I hike in nature nearly every day. I see animals making decisions, encountering obstacles, dealing with predators, building nests and seeking out the nourishment they need to face another day. And while the occasional noisy uproar takes place, for the most part they‘re not a screaming bunch. If anything, they’re a pleasant, musical bunch, happily going about their business with tweets and chirps. They’re not generally freaking out or creating any sort of inharmonious hullabaloo.

How do they do it?

Why are these wild animals, out in the dangerous “wild” so generally at peace? What do these cute little critters know that we don’t?

They listen to the whispers of life. They’re quiet enough to hear them. These seemingly meek and simple creatures exist in a very natural state, uncluttered by the demands, the noise, the chaos of our modern human lives. They know when to shut up, be still, and tune in.

They do far more listening than chattering.

Even the much-maligned squirrel, the notorious “spaz” of the forest, actually spends a great deal of time just being still. Just, well, being. They spend hours lounging lazily on comfy bark-covered branches. And when they need information to help them make a decision, they don’t run around chirping and squeaking and chattering madly. They stop, hang from a tree, and just listen.

Human critters don’t spend enough time listening. The squirrel only chatters when it has to. When it’s figuring something out (including what the heck that clicking sound is coming from my camera), it is quiet. It tunes in. It listens and absorbs information instead of shouting at the wind that it doesn’t know what to do. I think we humans need to learn a little critter wisdom!

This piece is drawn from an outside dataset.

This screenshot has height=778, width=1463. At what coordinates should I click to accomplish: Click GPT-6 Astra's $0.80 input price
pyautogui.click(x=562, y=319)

Today I got fabulous practice in the art of listening and lending an ear.

Ironically, in the middle of writing this, I spent two hours conversing with a dear friend in the throes of a mammoth life upheaval. Oh, boy, out came my human instinct to talk! But instead I listened. I stared at the draft of this post as we talked and made sure I really listened. And then she listened. I listened because she needed someone to hear her news, and she listened because there was information I had that she needed. In the stillness of the space we created, information could get through and understanding could be born. In that space we could hear answers, whispered softly across the ocean from one friend to the other. That’s how good communication works.

The answers are there for us, just as the animals know. Sometimes all we need is to quiet our minds and discover that the answers, really, are within us. We know what to do, if we just listen to ourselves, and listen for the cues the world offers to us. Stop shouting “What’s the answer?!” long enough to hear the reply.

Animals know that whatever information they seek is probably right in front of them. We humans may think we have the smartest brains, but wisdom lives in all kinds of beings. Pride won’t get in the way of me seeing that I could learn something from a stellar’s jay. Arrogance won’t blind me to the sage-like ways of the raven who stands confidently on the cliff’s edge, waiting, listening.  Humility moves in and tells me I’m the student of life, here.

I’ll gladly walk in the paws of the wise squirrel who hangs in the stillness, the attentive bunny who cocks her little head to hear more clearly, and in the feet of the astute chickadee who holds on tight and listens to life’s sweet whispers.